Client: HSBC Pune, India Aug 2017 – Apr 2020
Role: Data Analyst / Engineer
Responsibilities:
Developed and executed complex SQL and Excel (Pivot Tables, VLOOKUP)queries to analyze transactional data, customer behavior, and payment trends, enabling data-driven decisions that improved operational efficiency
Conducted root cause analysis on payment processing failures, identifying systemic issues and recommending solutions that reduced errors by 35%.
Utilized SQL and Python to automate data cleaning and reporting processes, reducing manual effort by 30% and improving the accuracy of monthly financial reports.
Designed and maintained PowerBI and Tableau dashboards to track key performance metrics, including loan approval rates, payment success rates, and customer retention, providing actionable insights to senior leadership.
Implemented DataOps principles, including CI/CD pipelines, to automate data integration, transformation, and deployment processes.
Developed and optimized PL/SQL stored procedures, functions, and packages to support business processes, improving system efficiency by 25%.
Assisted in risk analysis and compliance reporting to ensure adherence to banking regulations.
Conducted A/B testing on digital banking features, such as loan application workflows and payment processing interfaces, resulting in a 12% increase in customer conversion rates and a 20% reduction in drop-offs.

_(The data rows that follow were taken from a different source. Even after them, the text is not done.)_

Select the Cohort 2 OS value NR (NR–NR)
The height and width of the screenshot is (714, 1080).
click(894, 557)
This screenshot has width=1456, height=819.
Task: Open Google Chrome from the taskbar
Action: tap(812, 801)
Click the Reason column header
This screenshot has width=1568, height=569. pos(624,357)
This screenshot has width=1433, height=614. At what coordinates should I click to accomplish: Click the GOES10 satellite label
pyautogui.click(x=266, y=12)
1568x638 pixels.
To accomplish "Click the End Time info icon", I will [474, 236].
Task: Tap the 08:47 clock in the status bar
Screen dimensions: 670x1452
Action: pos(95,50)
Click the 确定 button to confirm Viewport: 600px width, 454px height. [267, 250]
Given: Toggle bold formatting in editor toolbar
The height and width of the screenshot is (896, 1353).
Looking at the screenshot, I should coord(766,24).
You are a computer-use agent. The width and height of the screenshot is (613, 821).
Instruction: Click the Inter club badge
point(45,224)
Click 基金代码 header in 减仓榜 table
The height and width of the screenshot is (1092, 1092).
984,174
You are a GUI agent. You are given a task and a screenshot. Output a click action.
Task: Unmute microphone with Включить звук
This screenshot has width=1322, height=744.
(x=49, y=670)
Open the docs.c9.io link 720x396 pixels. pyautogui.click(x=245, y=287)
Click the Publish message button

Supported strategic decision-making by delivering timely, accurate insights through ad-hoc data analysis.
Developed KPIs and dashboards to track business performance, enabling stakeholders to monitor progress toward goals in real-time.
Built Excel-based financial models to forecast loan portfolio performance, supporting risk management and strategic planning efforts.
Environment: Excel (Pivot Tables, VLOOKUP), Spark SQL, A/B Testing, Hypothesis testing, Python, KPI, Java, Linux, MySQL, Oracle, Eclipse, Tableau, Power BI, Pycharm, Oracle, GitHub, REST API, SOAP, and Agile Methodologies.